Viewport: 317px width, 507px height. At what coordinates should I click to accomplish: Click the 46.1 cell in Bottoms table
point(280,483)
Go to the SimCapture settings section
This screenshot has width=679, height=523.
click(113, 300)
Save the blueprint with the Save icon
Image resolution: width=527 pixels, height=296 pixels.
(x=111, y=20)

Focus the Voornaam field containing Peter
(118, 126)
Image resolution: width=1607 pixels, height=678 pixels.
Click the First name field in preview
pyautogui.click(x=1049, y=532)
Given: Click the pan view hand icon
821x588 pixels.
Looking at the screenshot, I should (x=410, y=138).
========================================================================
Do this: Convert the lines above into a JSON list of strings, one string per line, and omit any blank lines.

Response below:
[
  "Viewport: 317px width, 507px height. At what coordinates should I click to accomplish: Click the 46.1 cell in Bottoms table",
  "point(280,483)",
  "Go to the SimCapture settings section",
  "This screenshot has width=679, height=523.",
  "click(113, 300)",
  "Save the blueprint with the Save icon",
  "Image resolution: width=527 pixels, height=296 pixels.",
  "(x=111, y=20)",
  "Focus the Voornaam field containing Peter",
  "(118, 126)",
  "Image resolution: width=1607 pixels, height=678 pixels.",
  "Click the First name field in preview",
  "pyautogui.click(x=1049, y=532)",
  "Given: Click the pan view hand icon",
  "821x588 pixels.",
  "Looking at the screenshot, I should (x=410, y=138)."
]